[Collected data]
- - -

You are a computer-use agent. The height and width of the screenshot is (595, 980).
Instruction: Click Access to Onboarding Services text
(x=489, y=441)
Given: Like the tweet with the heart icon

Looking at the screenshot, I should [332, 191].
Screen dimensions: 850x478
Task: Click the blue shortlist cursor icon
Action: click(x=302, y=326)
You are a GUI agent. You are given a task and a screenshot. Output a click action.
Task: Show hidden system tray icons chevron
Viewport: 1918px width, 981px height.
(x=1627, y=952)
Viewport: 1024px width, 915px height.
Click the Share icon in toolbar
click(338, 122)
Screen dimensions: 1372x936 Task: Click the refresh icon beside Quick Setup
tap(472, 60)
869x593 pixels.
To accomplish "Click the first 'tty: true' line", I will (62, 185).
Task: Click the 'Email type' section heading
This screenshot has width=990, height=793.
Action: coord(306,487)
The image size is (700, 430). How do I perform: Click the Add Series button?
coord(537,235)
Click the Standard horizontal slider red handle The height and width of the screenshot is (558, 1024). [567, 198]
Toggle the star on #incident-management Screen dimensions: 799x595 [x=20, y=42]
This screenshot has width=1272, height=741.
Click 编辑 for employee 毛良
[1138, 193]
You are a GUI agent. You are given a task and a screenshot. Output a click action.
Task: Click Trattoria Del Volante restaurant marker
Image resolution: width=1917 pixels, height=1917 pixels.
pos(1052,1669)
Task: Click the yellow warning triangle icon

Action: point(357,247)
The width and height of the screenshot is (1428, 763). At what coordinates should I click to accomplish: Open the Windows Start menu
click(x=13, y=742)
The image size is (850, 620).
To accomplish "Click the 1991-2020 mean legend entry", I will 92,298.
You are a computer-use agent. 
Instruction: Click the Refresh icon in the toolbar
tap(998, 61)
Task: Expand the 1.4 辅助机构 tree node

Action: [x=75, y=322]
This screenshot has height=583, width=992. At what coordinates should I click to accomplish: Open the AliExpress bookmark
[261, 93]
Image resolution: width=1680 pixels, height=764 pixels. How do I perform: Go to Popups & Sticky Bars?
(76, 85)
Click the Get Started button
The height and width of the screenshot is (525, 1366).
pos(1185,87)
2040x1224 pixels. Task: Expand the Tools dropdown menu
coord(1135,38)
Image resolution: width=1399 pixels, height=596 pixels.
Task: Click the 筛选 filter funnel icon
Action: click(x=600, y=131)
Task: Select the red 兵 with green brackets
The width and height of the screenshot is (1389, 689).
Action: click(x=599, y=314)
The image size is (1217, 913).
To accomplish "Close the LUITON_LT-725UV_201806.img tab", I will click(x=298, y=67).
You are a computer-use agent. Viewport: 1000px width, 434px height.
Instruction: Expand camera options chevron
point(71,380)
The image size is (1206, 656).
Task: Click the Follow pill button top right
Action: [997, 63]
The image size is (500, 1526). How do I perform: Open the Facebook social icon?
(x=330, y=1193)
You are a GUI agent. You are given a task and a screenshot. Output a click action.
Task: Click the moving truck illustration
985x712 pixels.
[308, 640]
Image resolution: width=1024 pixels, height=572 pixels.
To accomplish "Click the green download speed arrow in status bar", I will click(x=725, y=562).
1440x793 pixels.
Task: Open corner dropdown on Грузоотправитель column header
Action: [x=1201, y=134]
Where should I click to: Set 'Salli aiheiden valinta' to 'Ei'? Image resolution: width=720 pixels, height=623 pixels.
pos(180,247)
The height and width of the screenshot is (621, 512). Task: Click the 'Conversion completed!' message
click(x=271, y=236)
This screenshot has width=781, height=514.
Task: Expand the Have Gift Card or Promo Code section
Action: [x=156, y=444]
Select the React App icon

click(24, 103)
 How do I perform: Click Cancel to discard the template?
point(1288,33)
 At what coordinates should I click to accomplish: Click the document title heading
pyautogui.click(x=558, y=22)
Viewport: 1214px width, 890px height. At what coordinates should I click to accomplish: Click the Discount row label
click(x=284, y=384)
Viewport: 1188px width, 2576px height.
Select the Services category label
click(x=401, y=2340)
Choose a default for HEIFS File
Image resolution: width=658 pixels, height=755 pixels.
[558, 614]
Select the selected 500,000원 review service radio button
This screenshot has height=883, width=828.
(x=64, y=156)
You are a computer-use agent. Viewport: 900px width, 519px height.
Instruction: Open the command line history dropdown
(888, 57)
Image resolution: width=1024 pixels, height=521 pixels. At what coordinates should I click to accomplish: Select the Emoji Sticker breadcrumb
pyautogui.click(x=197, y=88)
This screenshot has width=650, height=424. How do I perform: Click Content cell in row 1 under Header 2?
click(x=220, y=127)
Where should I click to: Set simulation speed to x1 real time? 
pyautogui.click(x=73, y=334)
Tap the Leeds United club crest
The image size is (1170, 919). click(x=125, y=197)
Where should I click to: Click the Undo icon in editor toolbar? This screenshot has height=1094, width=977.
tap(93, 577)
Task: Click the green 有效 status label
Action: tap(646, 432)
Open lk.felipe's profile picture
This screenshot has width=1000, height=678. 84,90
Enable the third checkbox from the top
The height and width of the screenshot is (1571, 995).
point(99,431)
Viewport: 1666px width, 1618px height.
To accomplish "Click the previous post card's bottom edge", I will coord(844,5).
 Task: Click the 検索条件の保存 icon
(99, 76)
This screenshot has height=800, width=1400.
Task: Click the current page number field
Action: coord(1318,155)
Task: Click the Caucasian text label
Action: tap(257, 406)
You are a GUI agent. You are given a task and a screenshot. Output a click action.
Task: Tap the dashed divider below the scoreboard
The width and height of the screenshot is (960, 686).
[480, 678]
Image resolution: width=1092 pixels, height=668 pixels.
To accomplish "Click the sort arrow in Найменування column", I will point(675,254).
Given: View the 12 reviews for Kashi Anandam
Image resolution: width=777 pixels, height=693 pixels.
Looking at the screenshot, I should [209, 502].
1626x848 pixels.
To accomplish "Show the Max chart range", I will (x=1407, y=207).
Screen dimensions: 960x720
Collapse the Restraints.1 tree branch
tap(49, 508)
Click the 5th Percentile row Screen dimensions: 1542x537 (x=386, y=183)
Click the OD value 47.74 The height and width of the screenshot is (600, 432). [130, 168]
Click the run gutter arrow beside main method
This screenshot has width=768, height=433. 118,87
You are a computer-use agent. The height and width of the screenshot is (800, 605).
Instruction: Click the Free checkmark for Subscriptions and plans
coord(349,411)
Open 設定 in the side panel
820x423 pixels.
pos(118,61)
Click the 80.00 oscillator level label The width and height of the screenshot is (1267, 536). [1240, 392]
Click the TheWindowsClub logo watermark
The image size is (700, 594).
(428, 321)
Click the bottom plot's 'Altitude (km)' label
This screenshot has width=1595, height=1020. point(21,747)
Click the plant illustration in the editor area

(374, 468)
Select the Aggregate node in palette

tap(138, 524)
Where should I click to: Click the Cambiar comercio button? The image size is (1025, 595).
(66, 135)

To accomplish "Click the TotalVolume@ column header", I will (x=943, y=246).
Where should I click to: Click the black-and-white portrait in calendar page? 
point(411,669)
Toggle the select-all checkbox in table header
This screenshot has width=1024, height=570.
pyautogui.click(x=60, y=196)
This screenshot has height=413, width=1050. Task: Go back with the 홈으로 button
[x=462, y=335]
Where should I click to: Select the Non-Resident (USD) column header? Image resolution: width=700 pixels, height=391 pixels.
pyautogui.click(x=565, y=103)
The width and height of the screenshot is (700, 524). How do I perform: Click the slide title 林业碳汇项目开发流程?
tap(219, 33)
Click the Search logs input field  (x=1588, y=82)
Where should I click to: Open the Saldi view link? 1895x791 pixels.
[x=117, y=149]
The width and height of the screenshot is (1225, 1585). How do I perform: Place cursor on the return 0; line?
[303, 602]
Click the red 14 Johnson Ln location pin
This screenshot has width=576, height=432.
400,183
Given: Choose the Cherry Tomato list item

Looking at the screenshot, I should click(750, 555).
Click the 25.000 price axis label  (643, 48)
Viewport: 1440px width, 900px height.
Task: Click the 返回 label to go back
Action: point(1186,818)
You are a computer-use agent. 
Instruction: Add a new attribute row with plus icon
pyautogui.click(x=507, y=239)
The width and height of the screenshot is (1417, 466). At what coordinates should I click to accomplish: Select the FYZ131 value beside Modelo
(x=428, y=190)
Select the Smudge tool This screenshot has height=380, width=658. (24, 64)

- - -

**ABOUT THIS TASK:**
Scan the lines above for "This screenshot has width=990, height=793." and for "The image size is (850, 620).". Repeat exactly the line holding each of them and every line in between.

**RESULT OF THE TASK:**
This screenshot has width=990, height=793.
Action: coord(306,487)
The image size is (700, 430). How do I perform: Click the Add Series button?
coord(537,235)
Click the Standard horizontal slider red handle The height and width of the screenshot is (558, 1024). [567, 198]
Toggle the star on #incident-management Screen dimensions: 799x595 [x=20, y=42]
This screenshot has width=1272, height=741.
Click 编辑 for employee 毛良
[1138, 193]
You are a GUI agent. You are given a task and a screenshot. Output a click action.
Task: Click Trattoria Del Volante restaurant marker
Image resolution: width=1917 pixels, height=1917 pixels.
pos(1052,1669)
Task: Click the yellow warning triangle icon

Action: point(357,247)
The width and height of the screenshot is (1428, 763). At what coordinates should I click to accomplish: Open the Windows Start menu
click(x=13, y=742)
The image size is (850, 620).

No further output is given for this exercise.